> **Material shown**

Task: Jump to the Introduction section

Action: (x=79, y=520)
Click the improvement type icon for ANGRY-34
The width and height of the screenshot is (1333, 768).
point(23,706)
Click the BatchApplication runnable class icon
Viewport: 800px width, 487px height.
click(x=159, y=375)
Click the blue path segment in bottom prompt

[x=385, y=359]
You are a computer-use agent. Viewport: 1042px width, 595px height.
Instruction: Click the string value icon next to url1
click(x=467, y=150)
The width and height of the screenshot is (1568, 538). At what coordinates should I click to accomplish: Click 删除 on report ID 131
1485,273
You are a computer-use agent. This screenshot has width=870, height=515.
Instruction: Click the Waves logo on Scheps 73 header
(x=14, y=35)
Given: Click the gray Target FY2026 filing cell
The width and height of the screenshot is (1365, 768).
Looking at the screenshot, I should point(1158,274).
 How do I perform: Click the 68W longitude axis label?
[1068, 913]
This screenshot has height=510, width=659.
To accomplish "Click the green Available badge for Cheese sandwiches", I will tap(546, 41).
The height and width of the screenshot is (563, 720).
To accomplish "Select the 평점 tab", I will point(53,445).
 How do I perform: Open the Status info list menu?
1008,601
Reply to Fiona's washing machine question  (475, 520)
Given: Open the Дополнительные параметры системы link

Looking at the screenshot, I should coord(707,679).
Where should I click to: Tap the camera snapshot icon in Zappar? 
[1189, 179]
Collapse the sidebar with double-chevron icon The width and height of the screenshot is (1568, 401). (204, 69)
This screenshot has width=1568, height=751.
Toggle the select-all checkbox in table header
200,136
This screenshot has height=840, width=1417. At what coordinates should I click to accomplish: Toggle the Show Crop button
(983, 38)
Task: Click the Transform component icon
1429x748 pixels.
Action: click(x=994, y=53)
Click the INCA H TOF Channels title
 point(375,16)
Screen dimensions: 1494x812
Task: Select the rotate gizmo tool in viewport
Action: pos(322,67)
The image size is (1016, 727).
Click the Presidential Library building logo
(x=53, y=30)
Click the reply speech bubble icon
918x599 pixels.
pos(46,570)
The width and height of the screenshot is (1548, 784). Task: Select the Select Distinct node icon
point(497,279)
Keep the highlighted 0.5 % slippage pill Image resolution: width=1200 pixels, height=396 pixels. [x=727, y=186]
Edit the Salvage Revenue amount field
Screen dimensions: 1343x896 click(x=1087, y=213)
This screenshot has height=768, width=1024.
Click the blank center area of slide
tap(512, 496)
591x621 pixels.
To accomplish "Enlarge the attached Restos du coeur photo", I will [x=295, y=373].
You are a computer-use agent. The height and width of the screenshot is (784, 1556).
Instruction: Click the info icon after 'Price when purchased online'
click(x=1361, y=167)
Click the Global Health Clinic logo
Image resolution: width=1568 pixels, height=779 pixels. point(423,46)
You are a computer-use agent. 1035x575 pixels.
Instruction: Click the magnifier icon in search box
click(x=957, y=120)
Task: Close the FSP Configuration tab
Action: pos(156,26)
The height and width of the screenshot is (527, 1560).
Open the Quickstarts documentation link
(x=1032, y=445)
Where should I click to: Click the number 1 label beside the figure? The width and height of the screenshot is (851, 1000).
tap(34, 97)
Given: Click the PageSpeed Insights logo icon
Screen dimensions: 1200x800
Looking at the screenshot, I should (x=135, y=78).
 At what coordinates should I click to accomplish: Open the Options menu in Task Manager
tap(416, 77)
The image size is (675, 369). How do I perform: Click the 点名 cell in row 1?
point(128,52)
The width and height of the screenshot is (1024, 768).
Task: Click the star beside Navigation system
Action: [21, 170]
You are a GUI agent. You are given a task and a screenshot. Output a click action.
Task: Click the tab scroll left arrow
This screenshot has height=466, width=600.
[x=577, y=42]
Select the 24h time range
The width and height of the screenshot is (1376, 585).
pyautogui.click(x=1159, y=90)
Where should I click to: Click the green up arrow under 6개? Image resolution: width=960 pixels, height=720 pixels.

> **Task statement**
Starting at the line that contains "Open the Quickstarts documentation link", print every line through the end of the listing, word for word. Leave out all the rest.

> **Result**
Open the Quickstarts documentation link
(x=1032, y=445)
Where should I click to: Click the number 1 label beside the figure? The width and height of the screenshot is (851, 1000).
tap(34, 97)
Given: Click the PageSpeed Insights logo icon
Screen dimensions: 1200x800
Looking at the screenshot, I should (x=135, y=78).
 At what coordinates should I click to accomplish: Open the Options menu in Task Manager
tap(416, 77)
The image size is (675, 369). How do I perform: Click the 点名 cell in row 1?
point(128,52)
The width and height of the screenshot is (1024, 768).
Task: Click the star beside Navigation system
Action: [21, 170]
You are a GUI agent. You are given a task and a screenshot. Output a click action.
Task: Click the tab scroll left arrow
This screenshot has height=466, width=600.
[x=577, y=42]
Select the 24h time range
The width and height of the screenshot is (1376, 585).
pyautogui.click(x=1159, y=90)
Where should I click to: Click the green up arrow under 6개? Image resolution: width=960 pixels, height=720 pixels.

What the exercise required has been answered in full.